= Your goal =
All lines from the one with "Where should I" to the end of the entries below must be written out exactly. Leave out any other line.

= Excerpted records =
-------
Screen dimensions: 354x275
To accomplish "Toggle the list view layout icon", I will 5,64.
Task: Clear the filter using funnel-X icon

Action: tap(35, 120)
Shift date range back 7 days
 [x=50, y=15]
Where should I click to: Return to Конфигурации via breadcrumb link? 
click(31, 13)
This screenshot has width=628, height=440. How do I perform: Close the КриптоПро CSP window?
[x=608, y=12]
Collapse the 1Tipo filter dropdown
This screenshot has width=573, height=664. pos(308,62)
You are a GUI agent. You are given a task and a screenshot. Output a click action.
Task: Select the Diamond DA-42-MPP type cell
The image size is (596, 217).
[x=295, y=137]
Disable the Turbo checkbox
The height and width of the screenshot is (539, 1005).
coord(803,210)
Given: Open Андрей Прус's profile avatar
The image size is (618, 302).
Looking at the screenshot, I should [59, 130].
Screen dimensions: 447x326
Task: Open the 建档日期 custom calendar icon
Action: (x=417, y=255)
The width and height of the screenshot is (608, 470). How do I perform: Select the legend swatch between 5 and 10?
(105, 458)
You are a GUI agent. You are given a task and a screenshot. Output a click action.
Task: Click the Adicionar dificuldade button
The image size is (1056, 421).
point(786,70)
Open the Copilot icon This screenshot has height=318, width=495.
-------
= Answer =
Where should I click to: Return to Конфигурации via breadcrumb link? 
click(31, 13)
This screenshot has width=628, height=440. How do I perform: Close the КриптоПро CSP window?
[x=608, y=12]
Collapse the 1Tipo filter dropdown
This screenshot has width=573, height=664. pos(308,62)
You are a GUI agent. You are given a task and a screenshot. Output a click action.
Task: Select the Diamond DA-42-MPP type cell
The image size is (596, 217).
[x=295, y=137]
Disable the Turbo checkbox
The height and width of the screenshot is (539, 1005).
coord(803,210)
Given: Open Андрей Прус's profile avatar
The image size is (618, 302).
Looking at the screenshot, I should [59, 130].
Screen dimensions: 447x326
Task: Open the 建档日期 custom calendar icon
Action: (x=417, y=255)
The width and height of the screenshot is (608, 470). How do I perform: Select the legend swatch between 5 and 10?
(105, 458)
You are a GUI agent. You are given a task and a screenshot. Output a click action.
Task: Click the Adicionar dificuldade button
The image size is (1056, 421).
point(786,70)
Open the Copilot icon This screenshot has height=318, width=495.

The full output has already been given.